Provided text:
========================
Two critical elements were at play that led the 75-year-old scribe to that profession.
“I was always interested in boxing, even as a kid,” said Frauenheim who spent 31 years with the Arizona Republic beginning in 1977. “I’m an Army brat. I was born in January 1949 on a base, Fort Sam Houston in San Antonio, a city I didn’t really see until I hit the NBA road covering the [Phoenix] Suns for more than a decade starting in 1979-80.”
Frauenheim, a longtime correspondent for The Ring magazine who writes for various boxing sites such as boxingscene.com and 15rounds.com, added more background: “One of the many places I lived was Schofield Barracks on the Hawaiian Island of Oahu from 1962 to 1966,” he continued. “I delivered The Stars & Stripes to troops with the 25th Infantry Division, which was headed to Vietnam, along with my dad.
“Anyway, boxing and Schofield have long been linked, mostly because of a novel and film, ‘From Here to Eternity’ (the James Jones novel starring Frank Sinatra on the big screen). The troops were still boxing, outdoors, at the barracks along my newspaper route. I was 13 to 17 years old. I’d stop, watch and get interested. I’ve been interested ever since.”
Frauenheim added: “From there, my father and family shipped to Fort Sheridan, then a base north of Chicago where I spent one year and graduated from high school “Then my dad went back to Vietnam and I went to Vanderbilt University in Nashville (1967 through 1971) and graduated with a major in history. I was also a competitive swimmer, pre-Title IX.
“Competitive swimming is also at the roots of my sportswriting career. I was frustrated that Vanderbilt’s student newspaper didn’t cover us. I offered to do it. The newspaper agreed. I don’t swim as well as I used to. I look at a surfboard and look at the waves I used to take on and wondered what in the hell I was doing. It’s a lot safer to be at ringside.”
After a more than five-decade stint covering boxing, Frauenheim is glad that the manly sport is still around but with more outside competition.
========================
(Item location entries)
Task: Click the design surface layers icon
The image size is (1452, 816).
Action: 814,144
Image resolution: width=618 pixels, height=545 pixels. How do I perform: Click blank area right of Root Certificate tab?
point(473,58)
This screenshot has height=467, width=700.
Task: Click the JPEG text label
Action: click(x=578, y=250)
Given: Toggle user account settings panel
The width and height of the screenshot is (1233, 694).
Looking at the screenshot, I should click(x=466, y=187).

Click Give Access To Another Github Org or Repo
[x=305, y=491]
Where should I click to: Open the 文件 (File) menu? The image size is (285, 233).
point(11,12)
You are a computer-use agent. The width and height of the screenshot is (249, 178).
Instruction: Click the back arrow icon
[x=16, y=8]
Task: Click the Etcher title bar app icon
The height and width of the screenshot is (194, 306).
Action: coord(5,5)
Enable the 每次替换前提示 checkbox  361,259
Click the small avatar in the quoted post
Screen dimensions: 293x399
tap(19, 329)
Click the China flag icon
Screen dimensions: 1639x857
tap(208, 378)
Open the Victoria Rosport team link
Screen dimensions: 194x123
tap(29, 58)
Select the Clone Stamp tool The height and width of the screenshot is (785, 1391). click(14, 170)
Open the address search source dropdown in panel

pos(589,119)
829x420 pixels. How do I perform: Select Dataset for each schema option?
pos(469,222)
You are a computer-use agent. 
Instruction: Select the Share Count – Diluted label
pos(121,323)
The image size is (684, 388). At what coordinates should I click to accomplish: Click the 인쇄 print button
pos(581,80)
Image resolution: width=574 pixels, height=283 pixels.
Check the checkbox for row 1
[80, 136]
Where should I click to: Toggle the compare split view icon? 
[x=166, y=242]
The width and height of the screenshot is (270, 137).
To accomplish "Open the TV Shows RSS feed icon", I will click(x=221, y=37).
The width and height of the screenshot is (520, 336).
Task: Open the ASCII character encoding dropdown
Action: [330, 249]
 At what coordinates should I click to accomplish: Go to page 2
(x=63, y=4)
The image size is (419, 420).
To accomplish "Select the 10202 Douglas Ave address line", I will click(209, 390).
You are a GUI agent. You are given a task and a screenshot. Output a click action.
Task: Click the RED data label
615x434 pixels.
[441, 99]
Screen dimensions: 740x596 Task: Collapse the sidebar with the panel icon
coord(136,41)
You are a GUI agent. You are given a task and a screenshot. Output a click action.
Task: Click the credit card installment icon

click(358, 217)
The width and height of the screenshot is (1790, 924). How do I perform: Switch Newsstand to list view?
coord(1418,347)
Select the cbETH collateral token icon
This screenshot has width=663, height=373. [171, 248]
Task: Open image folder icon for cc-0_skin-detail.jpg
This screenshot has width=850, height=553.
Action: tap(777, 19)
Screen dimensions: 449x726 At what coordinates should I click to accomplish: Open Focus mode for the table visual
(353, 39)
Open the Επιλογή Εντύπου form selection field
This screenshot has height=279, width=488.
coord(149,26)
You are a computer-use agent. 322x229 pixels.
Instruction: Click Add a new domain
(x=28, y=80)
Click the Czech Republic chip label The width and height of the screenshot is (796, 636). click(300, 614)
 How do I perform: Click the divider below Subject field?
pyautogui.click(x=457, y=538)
========================
Set problem A:
In the Frauenheim passage, how many years did Frauenheim spend with the Arizona Republic?
Set problem B:
Please retype the part of the Frauenheim passage starting with "Two critical elements" and going on through "with my dad.".
Set problem C:
Translate this sentence from the Frauenheim passage into Spanish: "I was frustrated that Vanderbilt’s student newspaper didn’t cover us."
The items have no connection to the Frauenheim passage.

Full output A:
31 years, beginning in 1977.

Full output B:
Two critical elements were at play that led the 75-year-old scribe to that profession.
“I was always interested in boxing, even as a kid,” said Frauenheim who spent 31 years with the Arizona Republic beginning in 1977. “I’m an Army brat. I was born in January 1949 on a base, Fort Sam Houston in San Antonio, a city I didn’t really see until I hit the NBA road covering the [Phoenix] Suns for more than a decade starting in 1979-80.”
Frauenheim, a longtime correspondent for The Ring magazine who writes for various boxing sites such as boxingscene.com and 15rounds.com, added more background: “One of the many places I lived was Schofield Barracks on the Hawaiian Island of Oahu from 1962 to 1966,” he continued. “I delivered The Stars & Stripes to troops with the 25th Infantry Division, which was headed to Vietnam, along with my dad.

Full output C:
Me frustraba que el periódico estudiantil de Vanderbilt no nos cubriera.